Australian stage actor and opera singer

Theodosia Stirling or Theodosia Yates Stirling is a name that has been attached to the contralto born Theodosia Yates (1815 – 19 July 1904), who had a considerable career on the Australian stage as, successively, "Mrs Stirling", "Mrs Guerin", and "Mrs Stewart". She is perhaps best known as the mother of Nellie Stewart.

==Career==
Stirling was an actor and singer of some note in London before leaving for the colonies in a company recruited by Anne Clarke to perform at the Theatre Royal, Hobart in 1841–42, alongside Jerome Carandini, John Howson and Frank Howson of the celebrated Howson family, and was engaged there for three years. She was described as the prima donna of the Theatre Royal in Tasmania. She and Clarke supplemented their modest door takings by offering musical tuition.

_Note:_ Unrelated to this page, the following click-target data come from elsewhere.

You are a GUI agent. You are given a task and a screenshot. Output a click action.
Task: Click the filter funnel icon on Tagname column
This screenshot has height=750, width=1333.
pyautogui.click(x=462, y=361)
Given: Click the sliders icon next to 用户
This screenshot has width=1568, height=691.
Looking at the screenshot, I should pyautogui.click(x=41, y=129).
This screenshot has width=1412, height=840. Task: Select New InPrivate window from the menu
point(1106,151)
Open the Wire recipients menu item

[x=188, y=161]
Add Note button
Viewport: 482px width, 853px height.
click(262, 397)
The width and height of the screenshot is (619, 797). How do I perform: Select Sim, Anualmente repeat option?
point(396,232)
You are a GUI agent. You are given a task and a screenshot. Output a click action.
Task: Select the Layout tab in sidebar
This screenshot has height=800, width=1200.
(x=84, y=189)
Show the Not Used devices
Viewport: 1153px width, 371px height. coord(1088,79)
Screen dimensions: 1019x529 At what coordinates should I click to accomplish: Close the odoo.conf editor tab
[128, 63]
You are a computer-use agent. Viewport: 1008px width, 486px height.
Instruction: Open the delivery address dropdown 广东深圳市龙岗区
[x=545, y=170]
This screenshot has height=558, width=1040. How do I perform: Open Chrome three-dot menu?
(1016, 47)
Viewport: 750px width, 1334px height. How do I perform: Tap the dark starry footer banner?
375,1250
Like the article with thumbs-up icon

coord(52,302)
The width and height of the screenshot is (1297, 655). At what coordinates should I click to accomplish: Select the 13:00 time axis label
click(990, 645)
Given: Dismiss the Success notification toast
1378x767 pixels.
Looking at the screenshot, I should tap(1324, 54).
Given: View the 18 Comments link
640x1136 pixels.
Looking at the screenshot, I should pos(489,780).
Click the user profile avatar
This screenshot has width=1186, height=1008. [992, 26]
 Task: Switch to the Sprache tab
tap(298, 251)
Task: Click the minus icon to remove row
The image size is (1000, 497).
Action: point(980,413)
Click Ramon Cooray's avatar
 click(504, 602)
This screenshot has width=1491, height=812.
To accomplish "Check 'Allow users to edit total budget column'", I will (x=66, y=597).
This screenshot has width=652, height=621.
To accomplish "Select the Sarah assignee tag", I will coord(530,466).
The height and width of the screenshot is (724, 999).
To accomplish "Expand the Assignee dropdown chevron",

She left Tasmania in 1845 and initiated a successful career as an actor and opera singer in Sydney, where she was engaged at the Victoria Theatre. In 1846, she played Arline in Michael Balfe's The Bohemian Girl, which became one of her better-known roles. She was one of few female singers regarded to be able to rival the prima donna Marie Carandini, and their rivalry onstage was reported in the press.

After leaving her engagement in Sydney, she started a famed travelling family company with her third husband, which toured Australia and India and in which she played a leading part. They were referred to as the "first family of the Australian stage".

== Personal ==
Theodosia Yates was a great-granddaughter of the famous actor and actress Richard Yates and Mary Ann Yates. She is recorded as having been married to one Alexander Macintosh, and used the name "Macintosh" in some documents, but went by the stage name "Mrs Stirling" until 1846, when she married the musician James Guerin. They had two daughters, Theodosia and Margaret who would become well known as Docy and Maggie Stewart. Guerin died in 1856 and the following year she married the actor Richard Stewart and had two children, Nellie Stewart and Richard Stewart, jun.

Stirling died at her home, 251 Victoria Parade, East Melbourne on 19 July 1904 and was buried in Boroondara Cemetery, Kew. Her third husband, Richard, predeceased her on 24 August 1902.